>>>

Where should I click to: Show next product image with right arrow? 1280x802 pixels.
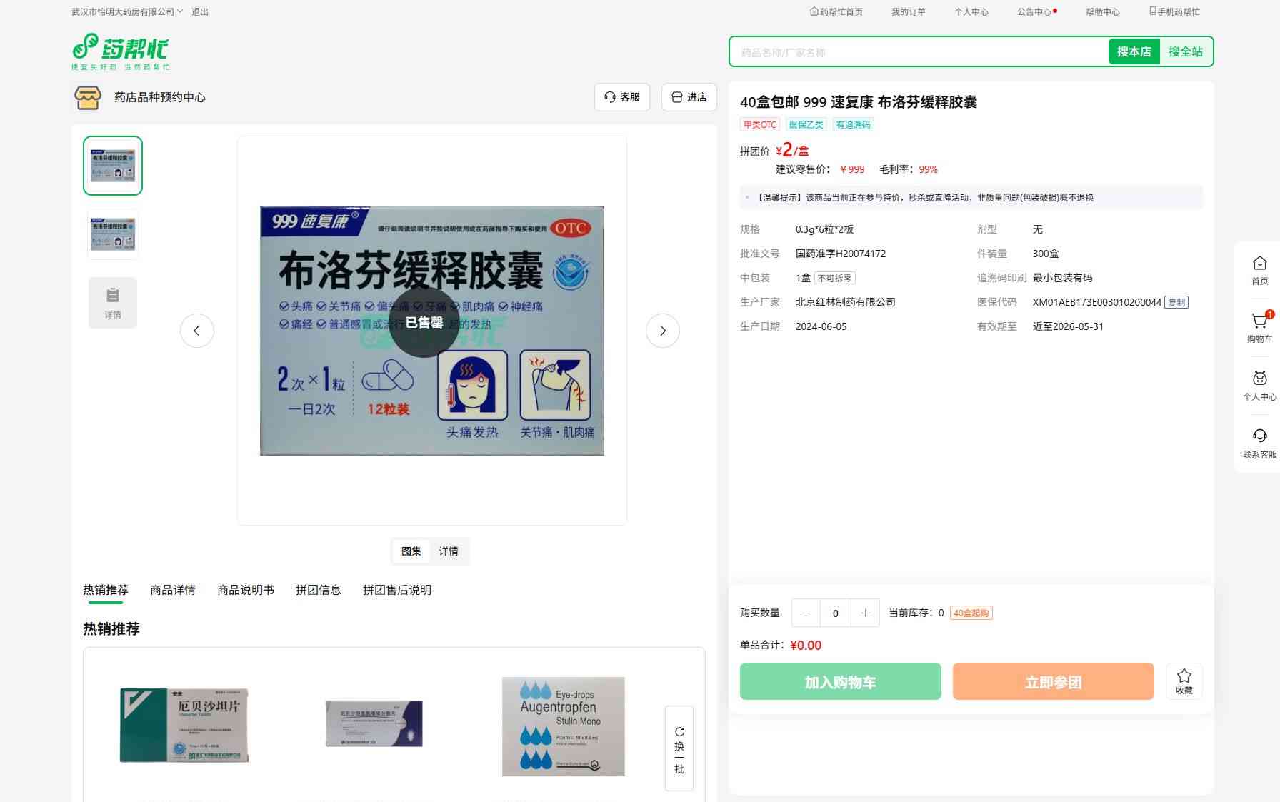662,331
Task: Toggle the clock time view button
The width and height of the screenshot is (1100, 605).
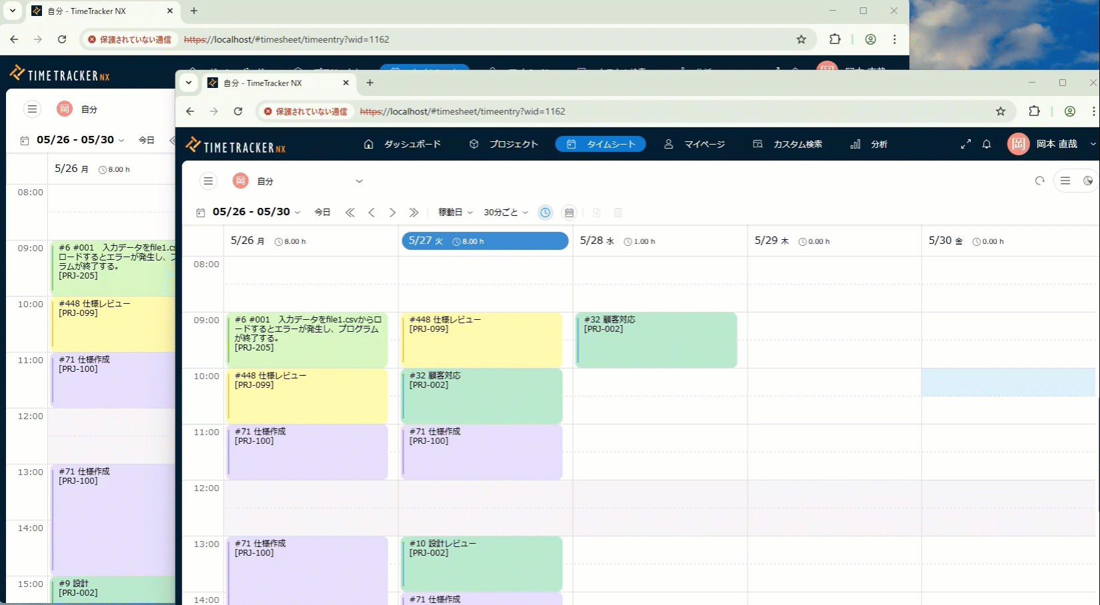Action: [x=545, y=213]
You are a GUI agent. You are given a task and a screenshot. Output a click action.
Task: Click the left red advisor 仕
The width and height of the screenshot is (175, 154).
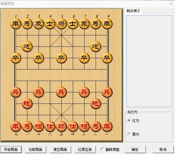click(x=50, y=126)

<<<

If a picture falls within the lines from the one containing "You are a GUI" through the end of the material, leave it out while repeating those lines exactly.

You are a GUI agent. You are given a task and a screenshot. Output a click action.
Task: Click the left red advisor 仕
The width and height of the screenshot is (175, 154).
click(x=50, y=126)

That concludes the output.